うん、そうなのだ。多分ボクらは今、今までのボクらよりもきっと分かり合っている。お互いの苦悩や、お互いの立場や、お互いの愛や夢や勇気のことを。
それでもどうにも出来ないこの世界の憂いを一点に集め、ボクらは生きている。結晶機という強い力を持つボクらは、この宿命から逃れられないから。
もっと早く、こうしてお互いの気持ちをわかりあえていたら……そう思う事もある。でもこれはきっと、ボクらが勝ち取った今なのだと思う。
お互いに争い、苦悩し、言葉をすれ違い、思いを絶やし、いつの間にか伝わった事。痛みを伴う世界の変革に、ボクらも巻き込まれ今があるのだと。
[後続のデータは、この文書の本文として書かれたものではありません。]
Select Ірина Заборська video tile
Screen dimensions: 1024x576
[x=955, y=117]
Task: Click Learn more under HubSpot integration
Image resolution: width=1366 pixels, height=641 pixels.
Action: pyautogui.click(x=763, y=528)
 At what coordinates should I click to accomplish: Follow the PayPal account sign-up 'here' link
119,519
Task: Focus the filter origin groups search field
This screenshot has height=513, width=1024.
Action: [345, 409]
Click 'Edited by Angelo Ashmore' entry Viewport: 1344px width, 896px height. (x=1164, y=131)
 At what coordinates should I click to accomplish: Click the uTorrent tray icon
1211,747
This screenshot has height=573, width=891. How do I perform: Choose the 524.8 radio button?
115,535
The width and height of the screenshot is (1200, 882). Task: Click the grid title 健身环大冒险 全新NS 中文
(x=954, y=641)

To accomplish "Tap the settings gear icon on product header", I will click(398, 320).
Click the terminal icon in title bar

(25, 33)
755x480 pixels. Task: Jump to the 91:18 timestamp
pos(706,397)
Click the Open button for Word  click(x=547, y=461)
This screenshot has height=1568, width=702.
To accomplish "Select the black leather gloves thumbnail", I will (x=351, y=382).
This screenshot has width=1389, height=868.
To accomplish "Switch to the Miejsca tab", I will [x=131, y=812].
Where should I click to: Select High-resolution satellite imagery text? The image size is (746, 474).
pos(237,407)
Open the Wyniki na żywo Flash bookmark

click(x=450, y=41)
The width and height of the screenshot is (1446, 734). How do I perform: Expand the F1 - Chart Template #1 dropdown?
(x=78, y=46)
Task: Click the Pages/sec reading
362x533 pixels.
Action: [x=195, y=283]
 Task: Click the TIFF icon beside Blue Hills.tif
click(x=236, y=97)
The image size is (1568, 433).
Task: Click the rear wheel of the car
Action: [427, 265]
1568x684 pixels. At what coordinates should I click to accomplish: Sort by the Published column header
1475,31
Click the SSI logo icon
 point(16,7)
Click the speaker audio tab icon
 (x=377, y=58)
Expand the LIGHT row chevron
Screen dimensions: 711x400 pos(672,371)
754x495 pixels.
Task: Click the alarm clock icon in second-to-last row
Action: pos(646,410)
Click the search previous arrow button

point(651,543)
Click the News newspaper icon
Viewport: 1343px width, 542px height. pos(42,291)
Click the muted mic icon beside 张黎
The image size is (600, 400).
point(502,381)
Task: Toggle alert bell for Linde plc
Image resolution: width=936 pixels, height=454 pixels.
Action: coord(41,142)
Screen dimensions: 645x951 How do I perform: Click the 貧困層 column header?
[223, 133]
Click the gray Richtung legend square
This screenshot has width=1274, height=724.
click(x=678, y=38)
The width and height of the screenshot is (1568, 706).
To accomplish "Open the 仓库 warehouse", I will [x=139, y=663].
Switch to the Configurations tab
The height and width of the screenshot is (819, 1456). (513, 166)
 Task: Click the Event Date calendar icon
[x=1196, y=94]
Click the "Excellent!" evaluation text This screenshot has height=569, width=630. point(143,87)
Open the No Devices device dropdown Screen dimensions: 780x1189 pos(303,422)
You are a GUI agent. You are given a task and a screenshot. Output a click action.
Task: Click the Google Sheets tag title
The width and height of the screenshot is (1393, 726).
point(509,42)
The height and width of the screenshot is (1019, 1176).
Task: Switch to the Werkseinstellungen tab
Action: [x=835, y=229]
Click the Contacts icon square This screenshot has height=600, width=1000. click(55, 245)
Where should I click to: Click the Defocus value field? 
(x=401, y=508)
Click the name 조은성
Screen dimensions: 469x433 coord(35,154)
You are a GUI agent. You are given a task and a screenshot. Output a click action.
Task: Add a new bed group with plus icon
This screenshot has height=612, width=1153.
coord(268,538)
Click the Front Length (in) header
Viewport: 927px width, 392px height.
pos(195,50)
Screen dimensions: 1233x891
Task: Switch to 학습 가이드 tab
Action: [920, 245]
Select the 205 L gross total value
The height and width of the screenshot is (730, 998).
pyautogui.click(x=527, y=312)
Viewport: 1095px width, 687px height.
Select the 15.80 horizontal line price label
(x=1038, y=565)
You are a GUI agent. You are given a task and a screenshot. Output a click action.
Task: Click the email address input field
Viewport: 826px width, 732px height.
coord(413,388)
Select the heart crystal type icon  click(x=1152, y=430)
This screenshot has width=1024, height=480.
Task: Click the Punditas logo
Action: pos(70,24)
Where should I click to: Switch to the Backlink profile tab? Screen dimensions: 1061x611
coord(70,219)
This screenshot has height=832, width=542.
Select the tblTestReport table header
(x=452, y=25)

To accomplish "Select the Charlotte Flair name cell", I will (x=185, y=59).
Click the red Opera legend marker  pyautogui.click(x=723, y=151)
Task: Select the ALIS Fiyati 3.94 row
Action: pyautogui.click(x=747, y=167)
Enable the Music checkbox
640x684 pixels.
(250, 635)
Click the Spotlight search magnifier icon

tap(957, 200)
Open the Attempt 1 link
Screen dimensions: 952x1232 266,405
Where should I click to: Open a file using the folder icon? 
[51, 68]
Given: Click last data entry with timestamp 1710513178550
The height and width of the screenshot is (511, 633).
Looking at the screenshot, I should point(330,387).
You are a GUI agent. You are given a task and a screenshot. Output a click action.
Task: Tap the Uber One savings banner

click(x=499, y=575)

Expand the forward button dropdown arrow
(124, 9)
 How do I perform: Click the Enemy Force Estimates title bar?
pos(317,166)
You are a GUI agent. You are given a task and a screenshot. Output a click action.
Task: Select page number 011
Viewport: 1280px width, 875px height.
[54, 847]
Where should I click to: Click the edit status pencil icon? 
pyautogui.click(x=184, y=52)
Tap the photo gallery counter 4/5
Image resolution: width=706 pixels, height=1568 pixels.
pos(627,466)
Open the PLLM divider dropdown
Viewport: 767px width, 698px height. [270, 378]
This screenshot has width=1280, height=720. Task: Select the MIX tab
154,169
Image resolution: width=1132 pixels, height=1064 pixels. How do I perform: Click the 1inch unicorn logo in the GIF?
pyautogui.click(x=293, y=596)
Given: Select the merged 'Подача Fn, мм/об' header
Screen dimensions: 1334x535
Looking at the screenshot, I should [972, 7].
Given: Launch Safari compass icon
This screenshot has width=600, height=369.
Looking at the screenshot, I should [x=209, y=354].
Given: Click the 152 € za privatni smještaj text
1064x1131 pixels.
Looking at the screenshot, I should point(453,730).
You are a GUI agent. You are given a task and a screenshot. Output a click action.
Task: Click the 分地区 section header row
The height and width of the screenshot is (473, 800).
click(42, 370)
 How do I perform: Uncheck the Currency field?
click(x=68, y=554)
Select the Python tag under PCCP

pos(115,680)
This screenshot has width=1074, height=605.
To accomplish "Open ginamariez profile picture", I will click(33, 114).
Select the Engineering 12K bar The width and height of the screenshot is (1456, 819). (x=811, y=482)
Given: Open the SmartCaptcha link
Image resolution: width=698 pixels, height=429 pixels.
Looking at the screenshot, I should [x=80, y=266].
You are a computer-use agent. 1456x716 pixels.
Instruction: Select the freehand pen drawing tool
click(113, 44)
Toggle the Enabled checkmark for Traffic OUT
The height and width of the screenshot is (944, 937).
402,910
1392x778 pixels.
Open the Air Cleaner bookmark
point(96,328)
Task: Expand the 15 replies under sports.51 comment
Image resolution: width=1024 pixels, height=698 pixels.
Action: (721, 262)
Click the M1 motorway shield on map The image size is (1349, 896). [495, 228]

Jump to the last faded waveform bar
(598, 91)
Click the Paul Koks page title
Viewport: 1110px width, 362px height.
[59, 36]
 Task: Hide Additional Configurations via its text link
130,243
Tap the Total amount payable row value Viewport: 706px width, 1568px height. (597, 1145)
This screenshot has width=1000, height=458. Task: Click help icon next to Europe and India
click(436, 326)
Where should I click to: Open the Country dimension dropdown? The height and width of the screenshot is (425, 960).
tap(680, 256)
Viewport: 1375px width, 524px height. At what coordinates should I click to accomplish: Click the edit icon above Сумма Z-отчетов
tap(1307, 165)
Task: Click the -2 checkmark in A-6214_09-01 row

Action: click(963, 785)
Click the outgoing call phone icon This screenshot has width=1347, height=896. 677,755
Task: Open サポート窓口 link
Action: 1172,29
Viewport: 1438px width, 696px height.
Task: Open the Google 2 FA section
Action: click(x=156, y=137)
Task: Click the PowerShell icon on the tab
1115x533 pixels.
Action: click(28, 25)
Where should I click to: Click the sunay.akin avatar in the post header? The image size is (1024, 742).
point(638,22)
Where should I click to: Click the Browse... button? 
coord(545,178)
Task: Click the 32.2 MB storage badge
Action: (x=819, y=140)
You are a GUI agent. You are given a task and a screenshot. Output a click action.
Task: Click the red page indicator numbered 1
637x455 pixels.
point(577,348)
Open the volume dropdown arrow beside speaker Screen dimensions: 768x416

その現実からボクらは逃れる事が出来ない。だからせめて今は、ボクはこのままいたい。あと何日このままでいられるかは判らないけれど、今の幸せを全力で感じたい。
そしていつかボクらがこの戦いを終えた時。この日の思い出を語り合う事が出来たならば……それはどんなに素敵な事だろう。
「イゾルデの奴……まだ、脱走の事気にしてんのかな」
「……だろう、ね」
「ま、しょうがねえわな。俺らチームキルシュヴァッサー丸ごと香澄連れて逃げ出したんだもんなぁ。日本じゃ今頃、どうなってることやら……」
彼らはもうチームキルシュヴァッサーではなくなってしまった。
当たり前のことだった。ボクらは逃亡した。自分たちの宿命から。世界から。大人の都合から。
当たり前のことだった。キルシュヴァッサーはもうボクらの手の中にはない。銀翼のミスリルは、今はきっと世界で猛威を振るっているだろう。
だからそれはそう、当然のこと。ボクらは一人の例外もなく、己の犯した罪に震えていた。自分たちが戦っていれば救えたかもしれない沢山の命に。ルールに。世界に。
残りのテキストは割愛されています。